Planned U.S. Border Social Media Changes Could Reduce Visitor Spend By USD $15.7 Billion, According To WTTC

New research from the World Travel & Tourism Council (WTTC) warns that proposed changes to the U.S. ESTA programme, requiring wider social media disclosures, could directly reduce international travel demand and materially weaken the U.S. Travel & Tourism economy, with up to 157,000 jobs lost – wiping out the same number usually created in one quarter in the U.S.

Key Findings
- Visitor Spend Impact: Potential reduction of USD $15.7 billion in international visitor spending.
- Job Losses: Up to 157,000 American jobs at risk—equivalent to the number usually created in one quarter in the U.S. economy.
- Arrivals Decline: Estimated 4.7 million fewer international arrivals from ESTA countries in 2026 (a 23.7% drop vs. baseline).
- GDP Losses: Wider Travel & Tourism GDP could shrink by USD $21.5 billion.

Traveller Sentiment
- Awareness: 66% of surveyed travellers are already familiar with the proposed changes.
- Likelihood to Visit:
- 34% say they would be less likely to visit the U.S. if changes are introduced.
- Only 12% say they would be more likely to visit.
- Perception: Many respondents feel the policy would make the U.S. seem less welcoming and less attractive for leisure and business travel.
- Safety: Majority believe the policy would have no impact or reduce their sense of safety.

Competitive Disadvantage
- Compared to other destinations (UK, Japan, Canada, Western Europe), the U.S. policy is seen as significantly more intrusive.
- WTTC warns this could weaken the U.S.’s standing in the global tourism market, which has already lost 11 million visitors between 2019 and 2025.

WTTC’s Position
- Gloria Guevara, President & CEO:
“Security at the U.S. border is vital, but the planned policy changes will damage job creation.
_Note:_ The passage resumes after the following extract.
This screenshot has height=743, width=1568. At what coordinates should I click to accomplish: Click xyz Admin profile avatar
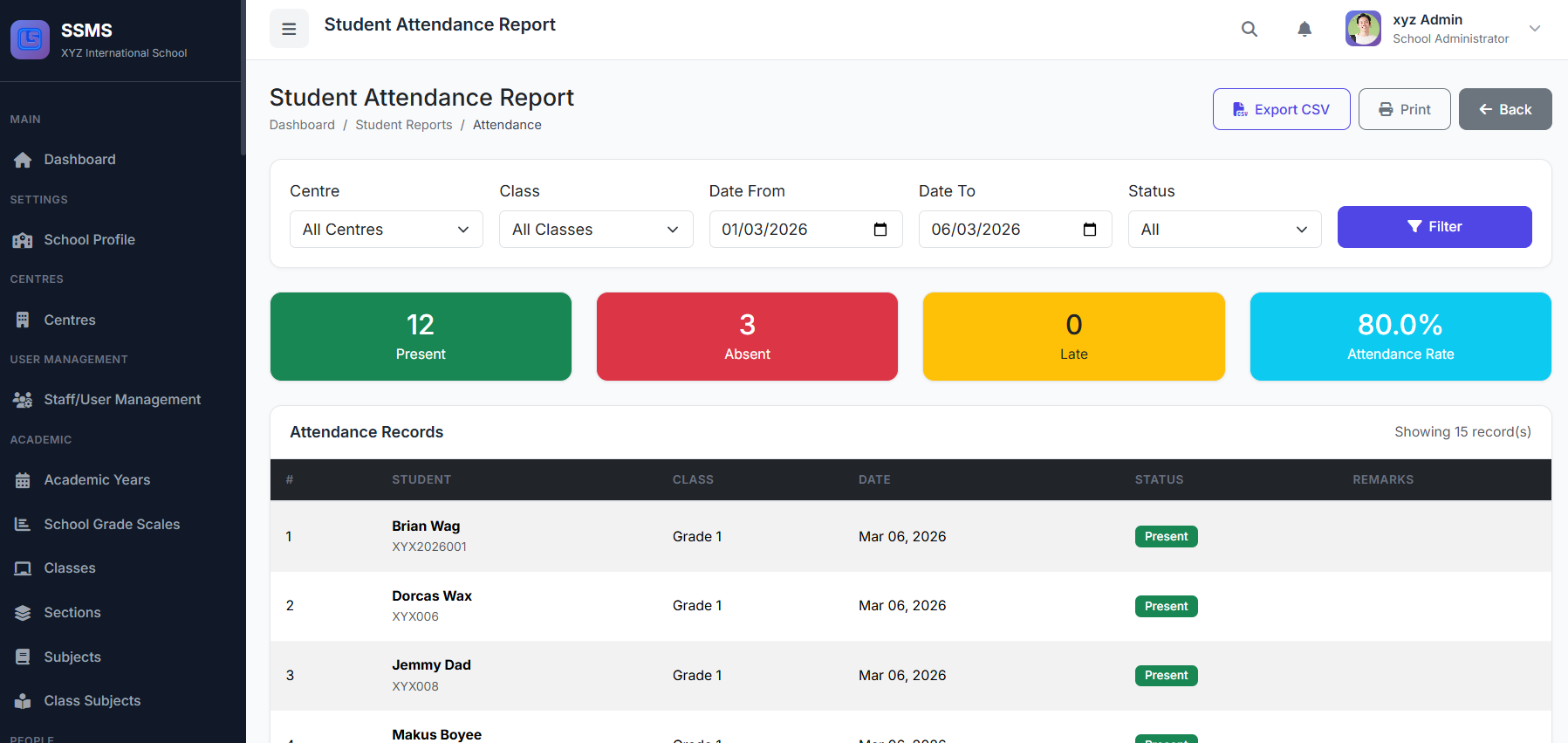(x=1362, y=29)
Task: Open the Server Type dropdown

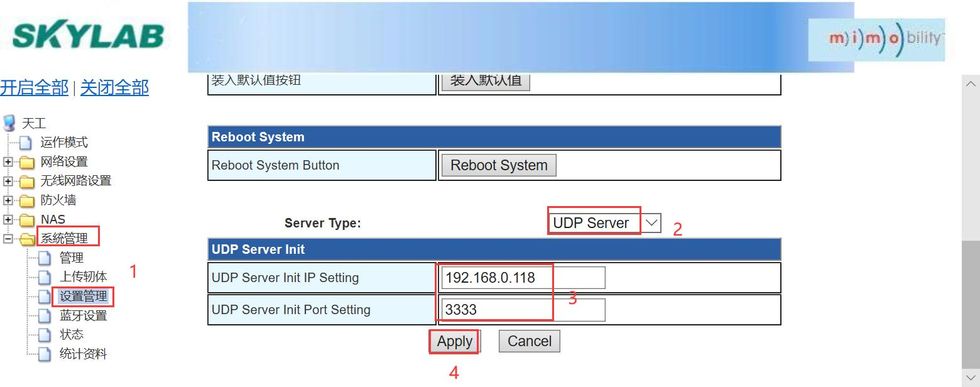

Even modest shifts in visitor behaviour will have real economic consequences.”
- WTTC urges policymakers to reassess the policy, stressing that Travel & Tourism is a critical driver of U.S. economic growth and connectivity.

Methodology
- Survey: 4,563 international travellers across nine ESTA-eligible countries (Australia, France, Germany, Italy, Japan, Netherlands, Spain, South Korea, UK).
- Economic Modelling: Conducted with GSIQ and Oxford Economics, assessing arrivals, spend, GDP, and employment under low/high impact scenarios.

This research underscores how border policy changes tied to social media disclosures could ripple across the U.S. economy, affecting jobs, competitiveness, and perceptions of the country as a welcoming destination.